Live Review: Son Of The Velvet Rat

Joshua Tree Music Festival Joshua Tree, CA 

Contact: [email protected] 

Web: sonofthevelvetrat.com 

Players: Georg Altziebler, vocals, guitar; Heike Binder, vocals, drums, percussion, keyboards, theremin; Tim and Ellen Chinnock, backup vocals; Gar Robertson, mandolin. 

Photo by Joe Garcia

Material: Son of the Velvet Rat (SotVR) is the stage name of Georg Altziebler, joined by his wife, Heike Binder. Delivering tremolo-soaked guitar chords, honest vocals and lyrics, and simple noire-folk grooves, the duo seemed right at home nestled on the cafe stage with the morning sun streaming down as festival goers trickled in from camp. 

Musicianship: With his grizzled vocals and mournful harmonica lines, Altziebler carries the folk-troubadour legacy of Dylan, Van Zandt, and Drake. However, his psychedelic approach to the guitar brings a new flare to the tradition, embracing modern techniques like tape echo manipulation to paint spacey soundscapes that add to his song-vignettes. 

Performance: Opening as a duo, “Blood Red Shoes” was a natural highlight with its simmering energy and singalong “Sha la la’s.” The tight, haunting harmonies on “White Patch of Canvas” highlighted the couple’s locked-in vocals. SotVR weaved song into song, frequently tying together different tracks with a swell from Altziebler’s guitar, or a flash of magic from Binder’s theremin.
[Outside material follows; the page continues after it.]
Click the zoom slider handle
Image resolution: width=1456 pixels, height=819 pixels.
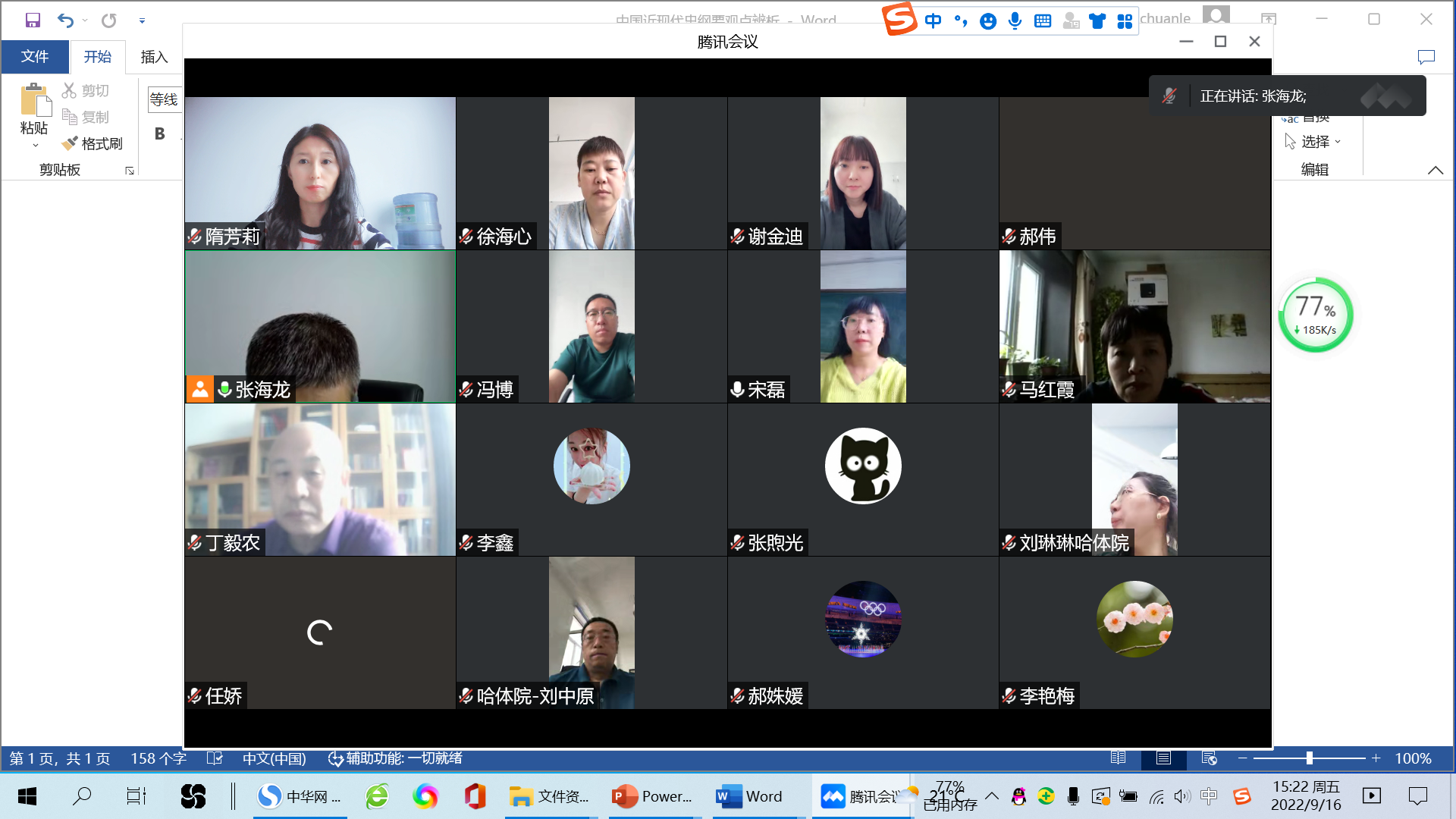pyautogui.click(x=1309, y=758)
The simmering, melodramatic “Another Glass of Champagne” began with a crowd pleasing theremin intro, and then sucked the crowd in with woozy vocals and instrumentation. “See So Blue” had a nostalgic melodica solo, punctuated with vocal harmonies, cantering straight into a spacey transition of theremin and tape echo, building into “Jet Pilot”’s driven guitar groove. 

Summary: Son of the Velvet Rat is an adventurous take on the folk-rock tradition. By melding the Old-World cabaret influence of Georges Brassens and Jacques Brel with the story-driven songwriting of Bob Dylan and sonic landscapes of Mojave psychedelia, Altziebler and Binder lure you in and swallow 

you down with a blood red merlot. The duo 

have a stunning range thanks to Binder’s multi-instrumental capabilities and convincingly tie intimate love songs to groovy surf-rock tunes. Altziebler’s self-referential lyric from “Jet Pilot” captures their ethos perfectly, “sometimes it feels like nothing holds me, a puppet on a broken string… feel so free it makes me sing.”